Depuis le début de la campagne, le parti lepéniste égraine au compte-goutte le nom de ceux qui seront sur la liste. Avec, comme stratégie, l’ambition de faire des coups médiatiques censés incarner l’irrésistible dynamique de Jordan Bardella, fort d’une avance insolente dans les sondages. L’ex-directeur de Frontex Fabrice Leggeri, l’ancien avocat de la Manif Pour tous Alexandre Varaut, l’ex-commissaire de police Matthieu Valet ou encore l’essayiste Malika Sorel illustrent cette stratégie consistant à feuilletonner ces recrutements. Non sans risque. Car en plus de frustrer les eurodéputés sortants espérant leur reconduction, le RN s’expose à des retours de flamme.
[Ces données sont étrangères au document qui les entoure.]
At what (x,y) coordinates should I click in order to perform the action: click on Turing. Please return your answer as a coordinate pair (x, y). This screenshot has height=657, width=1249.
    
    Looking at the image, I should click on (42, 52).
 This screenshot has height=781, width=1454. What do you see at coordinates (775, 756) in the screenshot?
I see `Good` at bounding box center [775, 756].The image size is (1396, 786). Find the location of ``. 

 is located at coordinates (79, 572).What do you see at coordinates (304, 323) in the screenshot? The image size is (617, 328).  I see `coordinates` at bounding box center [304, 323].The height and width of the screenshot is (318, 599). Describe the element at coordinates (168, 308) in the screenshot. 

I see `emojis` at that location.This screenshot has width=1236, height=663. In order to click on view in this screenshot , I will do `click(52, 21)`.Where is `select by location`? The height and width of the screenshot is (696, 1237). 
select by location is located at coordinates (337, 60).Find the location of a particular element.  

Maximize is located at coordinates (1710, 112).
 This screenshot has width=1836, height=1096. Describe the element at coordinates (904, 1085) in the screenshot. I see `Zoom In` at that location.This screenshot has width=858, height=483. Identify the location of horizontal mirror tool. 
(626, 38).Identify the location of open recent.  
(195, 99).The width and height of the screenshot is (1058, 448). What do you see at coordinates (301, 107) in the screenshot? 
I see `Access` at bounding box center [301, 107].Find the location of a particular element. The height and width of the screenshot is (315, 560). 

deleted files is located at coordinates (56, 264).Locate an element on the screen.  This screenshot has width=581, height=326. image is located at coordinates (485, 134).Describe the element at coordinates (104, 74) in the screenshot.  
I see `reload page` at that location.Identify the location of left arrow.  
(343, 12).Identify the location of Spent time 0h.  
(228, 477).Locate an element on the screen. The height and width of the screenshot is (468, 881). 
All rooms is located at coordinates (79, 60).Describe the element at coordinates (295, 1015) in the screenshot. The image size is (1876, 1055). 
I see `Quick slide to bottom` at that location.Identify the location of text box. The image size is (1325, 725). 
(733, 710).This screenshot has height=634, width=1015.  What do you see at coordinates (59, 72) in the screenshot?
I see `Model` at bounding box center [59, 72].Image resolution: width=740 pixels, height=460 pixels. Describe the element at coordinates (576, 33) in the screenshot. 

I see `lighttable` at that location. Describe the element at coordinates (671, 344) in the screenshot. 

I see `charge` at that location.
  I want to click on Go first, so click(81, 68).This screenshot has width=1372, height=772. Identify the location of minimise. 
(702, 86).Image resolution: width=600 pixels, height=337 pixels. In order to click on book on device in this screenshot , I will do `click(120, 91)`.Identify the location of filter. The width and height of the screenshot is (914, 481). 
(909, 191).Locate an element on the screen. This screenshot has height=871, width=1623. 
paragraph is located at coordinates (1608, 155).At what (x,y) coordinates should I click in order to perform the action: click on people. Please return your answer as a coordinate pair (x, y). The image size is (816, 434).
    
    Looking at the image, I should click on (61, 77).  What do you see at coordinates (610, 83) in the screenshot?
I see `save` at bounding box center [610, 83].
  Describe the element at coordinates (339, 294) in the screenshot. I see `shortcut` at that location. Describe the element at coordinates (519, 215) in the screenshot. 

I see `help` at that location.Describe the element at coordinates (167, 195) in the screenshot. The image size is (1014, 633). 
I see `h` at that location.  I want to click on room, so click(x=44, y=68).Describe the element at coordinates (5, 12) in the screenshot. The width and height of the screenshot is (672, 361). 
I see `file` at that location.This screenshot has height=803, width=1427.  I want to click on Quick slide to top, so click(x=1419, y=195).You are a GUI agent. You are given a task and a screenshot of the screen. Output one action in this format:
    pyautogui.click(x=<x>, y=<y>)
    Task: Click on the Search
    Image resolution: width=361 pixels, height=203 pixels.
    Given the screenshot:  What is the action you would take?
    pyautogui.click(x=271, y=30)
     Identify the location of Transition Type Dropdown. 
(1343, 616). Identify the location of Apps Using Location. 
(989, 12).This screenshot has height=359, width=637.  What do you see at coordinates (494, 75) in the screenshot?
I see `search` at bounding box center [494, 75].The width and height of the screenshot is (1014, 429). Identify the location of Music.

Malika Sorel et les « cosmopolites »

Outre l’exemple de Saidali Boina Hamissi, ces recrues moins rompues aux codes et aux exigences de la politique nationale frôlent parfois la sortie de route. Dimanche 21 avril, c’est Malika Sorel qui a employé un vocabulaire fleurant bon le Front national des années Jean-Marie Le Pen. Sur le plateau de CNews, l’essayiste s’est dite « en guerre » et a ciblé comme coupables les « cosmopolites », au sein desquels elle range le socialiste Raphaël Glucksmann ou encore Jean-Luc Mélenchon. À l’appui, une citation (mal reproduite) de Paul Doumer qui, en 1906, désignait les « cosmopolites » comme ennemis de la nation.

Une référence très en vogue au sein de l’extrême droite groupusculaire. En 2017, l’éphémère candidat, raciste et antisémite, Henry de Lesquen, utilisait le même auteur et la même citation pour faire la guerre aux « cosmopolites ». Soit la déclinaison d’un poncif identitaire, selon lequel une société multiculturelle mute nécessairement en société multiconflictuelle. Un vocabulaire utilisé jadis par Marine Le Pen, abandonné depuis sur l’autel de la normalisation.

Or Malika Sorel n’est pas la première recrue à faire craquer le vernis de la respectabilité que le RN cherche à acquérir.

« Poutine a été élu par les Russes »

Le 9 avril sur BFMTV, c’est Matthieu Valet qui dérogeait déjà à la ligne, dans un contexte où le parti lepéniste multiplie les efforts pour faire oublier sa russophilie. Face au journaliste qui lui demande si Vladimir Poutine est un dictateur, l’ancien policier bafouille : « Un dictateur, c’est quelqu’un qui prend le pouvoir par les armes. Poutine a été élu par les Russes », ose-t-il, avant d’affirmer que l’élection du président russe « n’a pas été contestée » (alors que le scrutin était même contesté pendant le vote). Le russophile Thierry Mariani n’aurait pas dit mieux.

Ce mardi 23 avril, Le Parisien révèle par ailleurs que l’ancien policier a « pulvérisé une voiture de service alors qu’il était de repos » et revient sur l’affaire des bons SNCF appartenant à cinq anciens collègues que l’intéressé a touchés indûment (pour près de 1 000 euros). Une « négligence » pour laquelle l’IGPN lui avait infligé un blâme. Pas idéal pour un parti qui entend incarner le sérieux et l’autorité.